Stanley is angry at Maggie’s failure. And he probably would be angrier still if he knew that Maggie was on the verge of leaving with Jimmy. Stanley says they’ll go back to his original plan–luring Jimmy into the barn and cutting off his hands. Ultimately, though, Stanley and Maggie are still where they were last week, waiting on a pay-day.
Meanwhile, at the Mott Home
Dandy is trying to woo the Tattler sisters. And he’s having an easy enough time with Bette, who is entranced by his money, manners, and affection. Dot hates the “gilded cage” that they’re obviously in, and she’s still in love with Jimmy. But when Dandy mentions a successful surgery separating conjoined twins, though, Dot realizes that he could be the answer to her problems (of course, she’s been trying to kill her sister since episode one). He is rich, and his money would more than pay for the surgery that would separate her from Bette.
Dandy can’t stand to not see what’s being written in those diaries of the girls’, though, especially Dot’s.

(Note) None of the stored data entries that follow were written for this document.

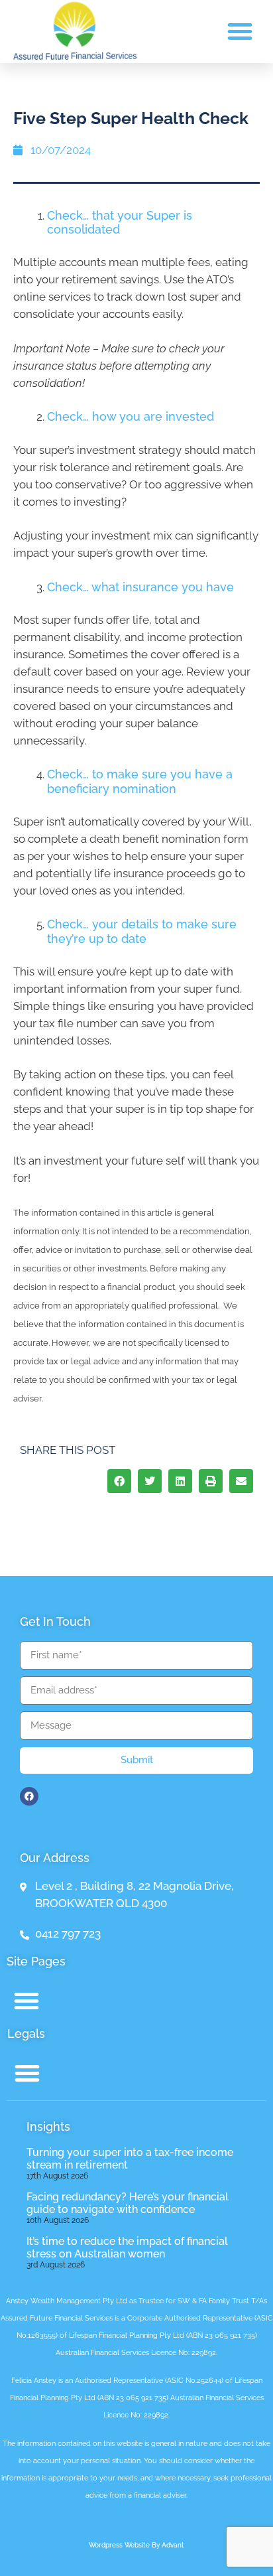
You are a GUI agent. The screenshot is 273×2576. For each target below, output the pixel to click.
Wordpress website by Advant (136, 2545)
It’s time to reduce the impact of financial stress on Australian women (127, 2247)
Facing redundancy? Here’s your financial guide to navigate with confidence (128, 2203)
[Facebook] (29, 1796)
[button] (240, 31)
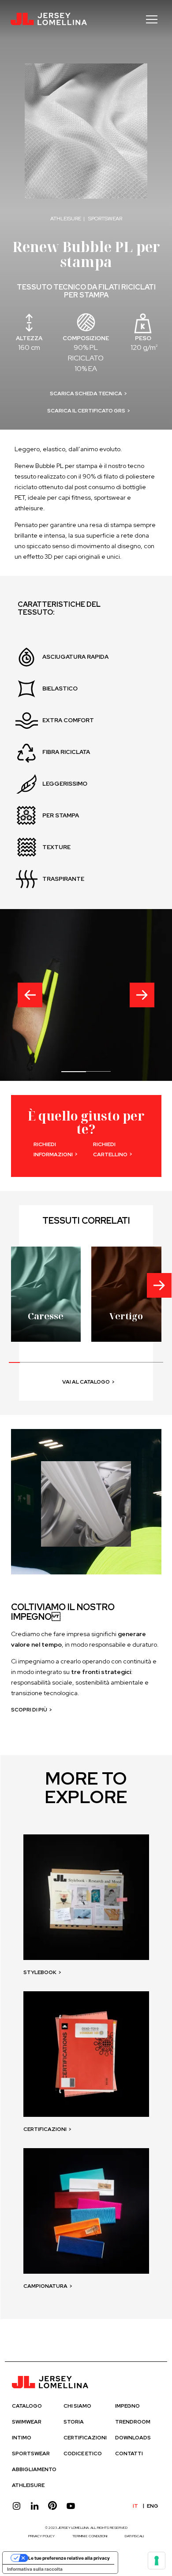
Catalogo (27, 2405)
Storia (74, 2421)
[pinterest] (52, 2505)
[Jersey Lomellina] (49, 19)
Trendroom (132, 2421)
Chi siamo (77, 2405)
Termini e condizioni (89, 2536)
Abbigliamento (34, 2469)
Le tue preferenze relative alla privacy (69, 2558)
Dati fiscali (134, 2536)
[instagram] (16, 2505)
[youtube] (70, 2505)
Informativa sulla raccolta (35, 2569)
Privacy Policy (41, 2536)
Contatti (129, 2453)
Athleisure (28, 2485)
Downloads (133, 2437)
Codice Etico (83, 2453)
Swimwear (26, 2421)
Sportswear (31, 2453)
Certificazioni (85, 2437)
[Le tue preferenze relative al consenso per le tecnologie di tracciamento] (156, 2560)
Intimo (21, 2437)
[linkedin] (34, 2505)
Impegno (127, 2405)
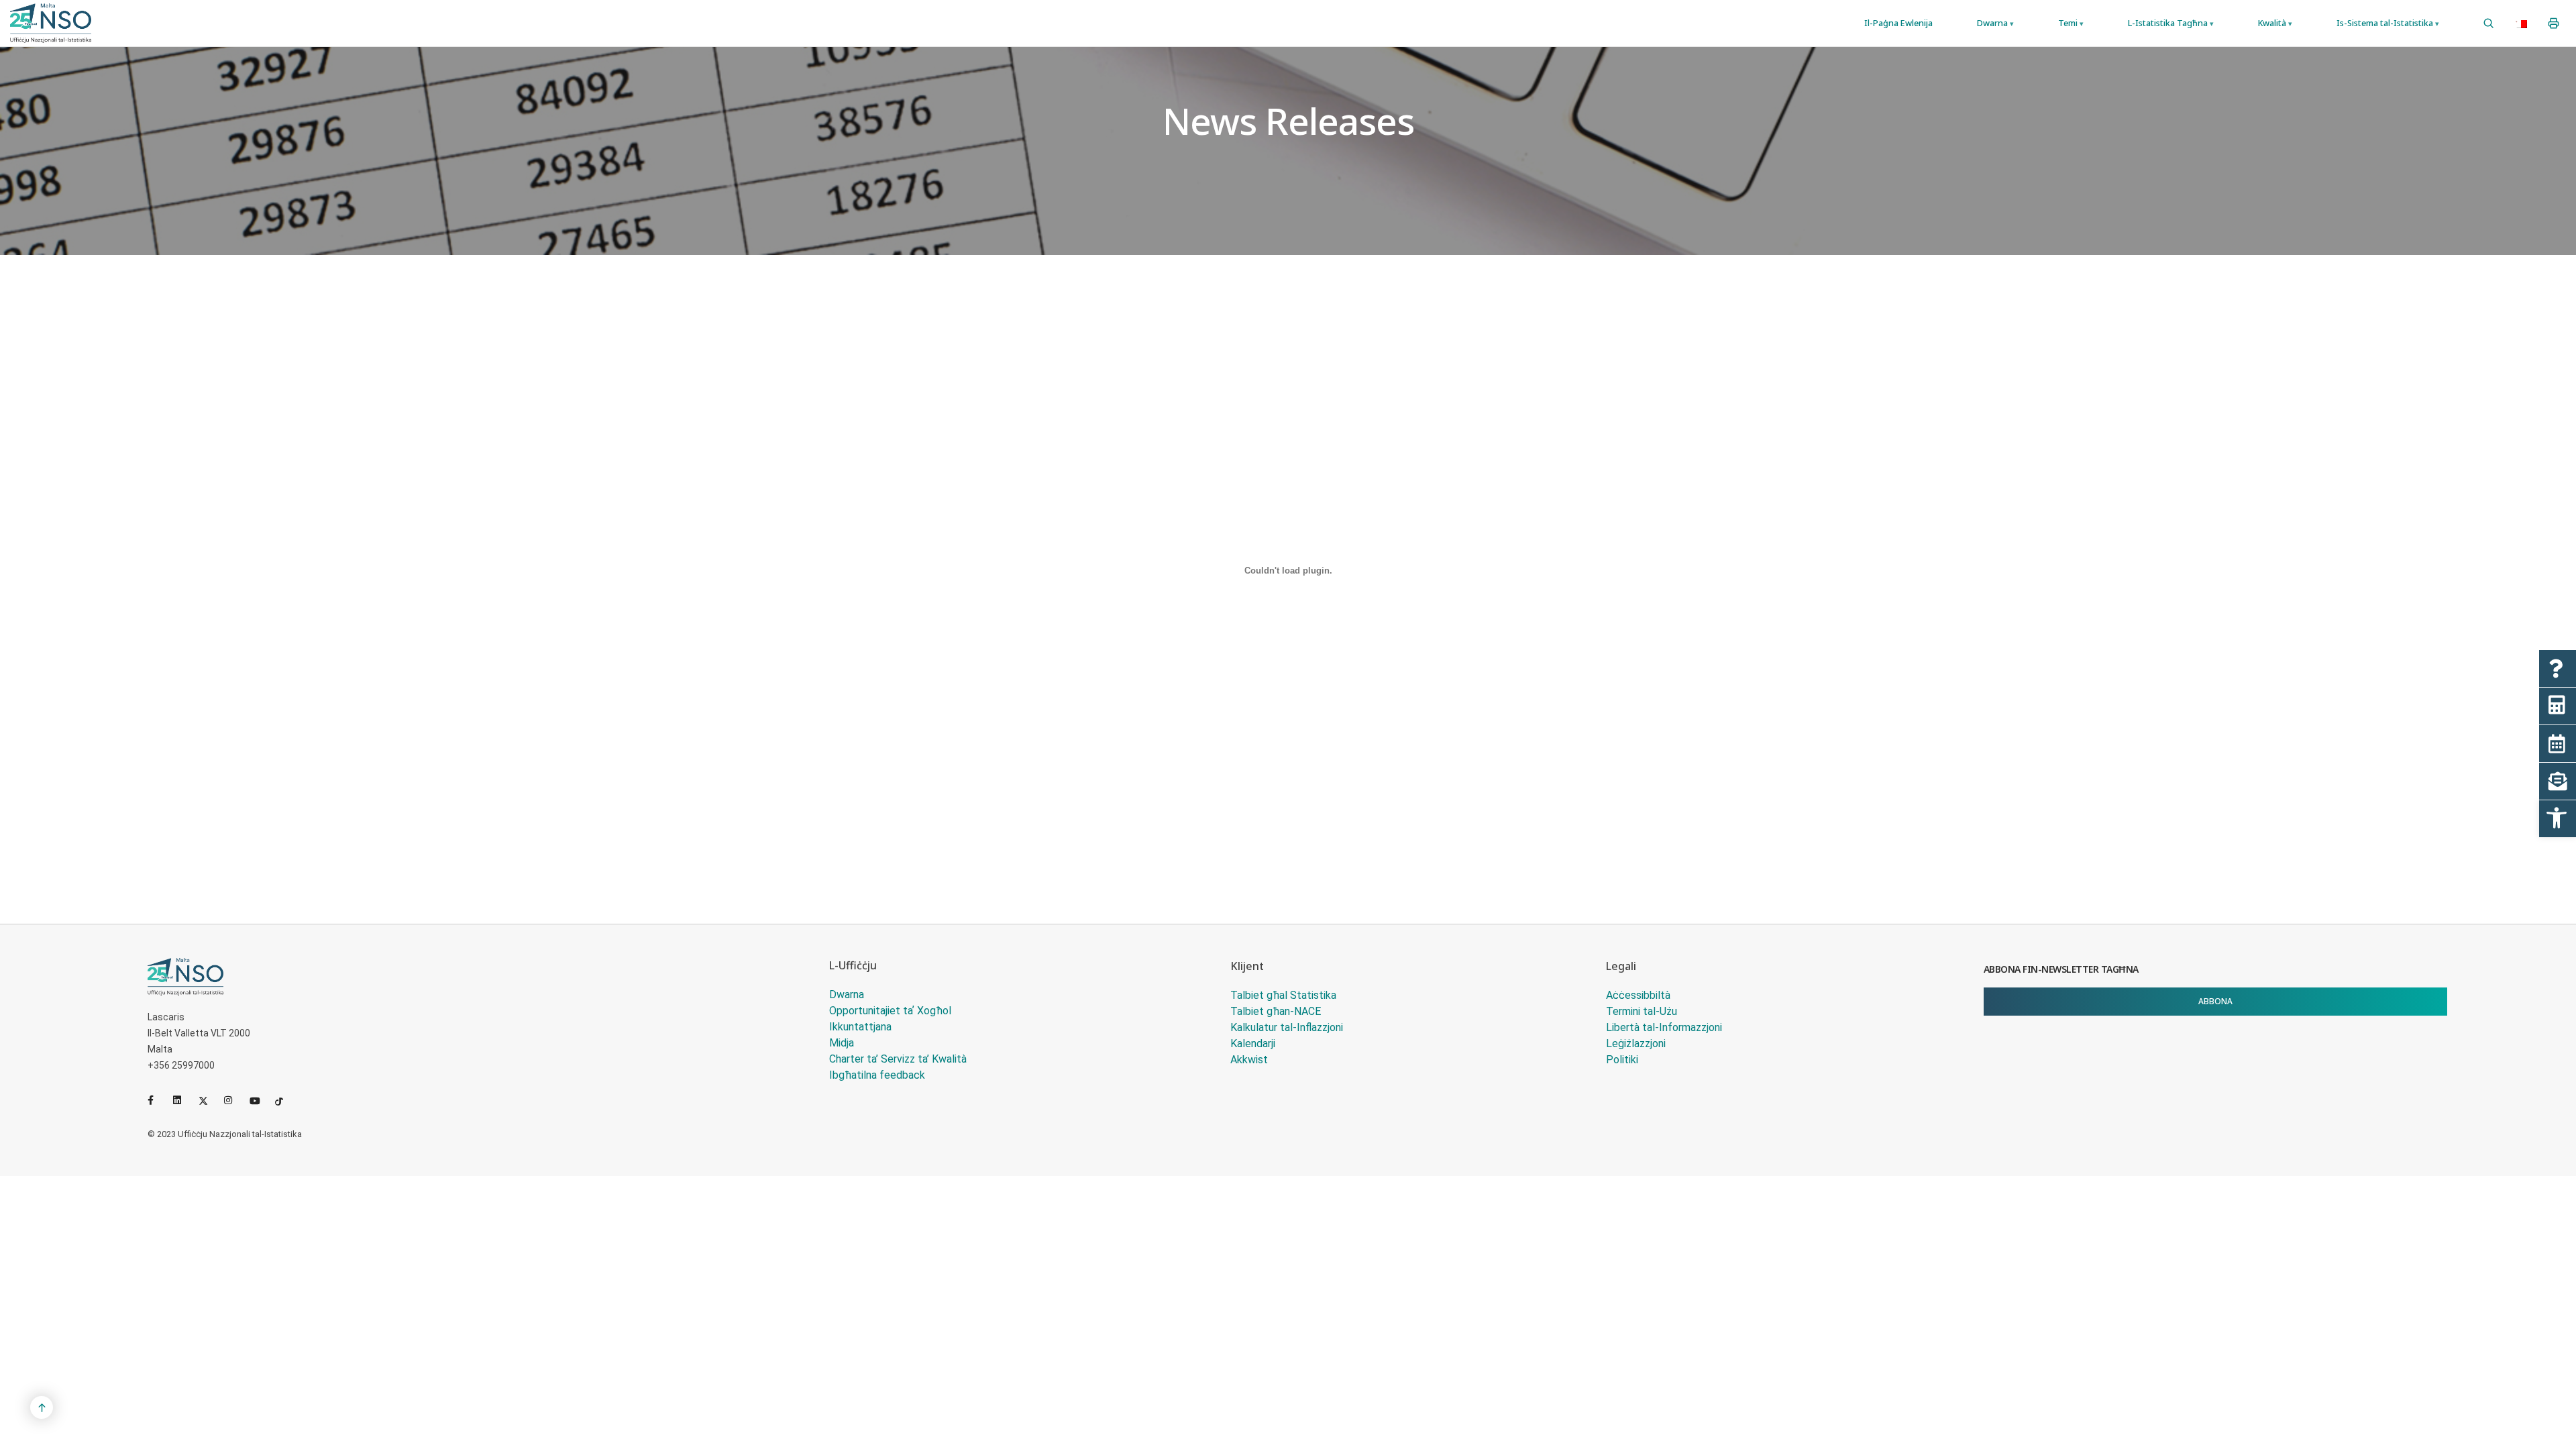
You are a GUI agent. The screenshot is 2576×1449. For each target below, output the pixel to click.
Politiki (1622, 1059)
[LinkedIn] (183, 1100)
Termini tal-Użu (1641, 1011)
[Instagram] (234, 1100)
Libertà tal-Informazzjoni (1664, 1027)
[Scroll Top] (41, 1407)
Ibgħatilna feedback (877, 1075)
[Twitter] (209, 1100)
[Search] (2488, 23)
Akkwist (1249, 1059)
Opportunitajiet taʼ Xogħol (890, 1010)
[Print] (2553, 23)
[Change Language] (2521, 23)
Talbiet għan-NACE (1275, 1011)
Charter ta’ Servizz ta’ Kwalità (898, 1059)
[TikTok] (285, 1100)
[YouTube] (260, 1100)
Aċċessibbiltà (1638, 995)
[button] (2557, 818)
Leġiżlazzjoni (1636, 1043)
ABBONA (2215, 1001)
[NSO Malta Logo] (50, 23)
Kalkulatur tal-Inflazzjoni (1286, 1027)
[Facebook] (158, 1100)
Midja (841, 1042)
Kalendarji (1252, 1043)
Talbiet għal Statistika (1283, 995)
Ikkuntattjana (860, 1026)
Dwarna (846, 994)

She’s the one who isn’t quite taken with him, and it’s obvious that she barely tolerates him because she has to. And so he reads the girls’ diaries, and he’s broken by what he finds. Bette, of course, is head-over-heels, but Dot calls him a man-boy, writes about using him to eventually separate herself from her sister.
It seems that next week Dandy will return to his cold killer persona. There’s a desert inside him, an emptiness. What we’re seeing is the evolution of a killer.
The Final Scene
Tensions rise between Ethel and Elsa–in this week’s final scene, Ethel is the sole celebrator of Elsa’s birthday evening. She cuts Elsa a slice of cake, and as she lights the candle for the birthday girl, she assures Elsa that if she orchestrated the disappearance of the Tattler sisters, she’ll kill her.
Episode Grade: B+. There’s some really interesting stuff going on in this episode, and the acting is phenomenal. The plot spins its wheels a bit, though that works with the metaphor of the wheel of death to create a mixed metaphor that mostly works.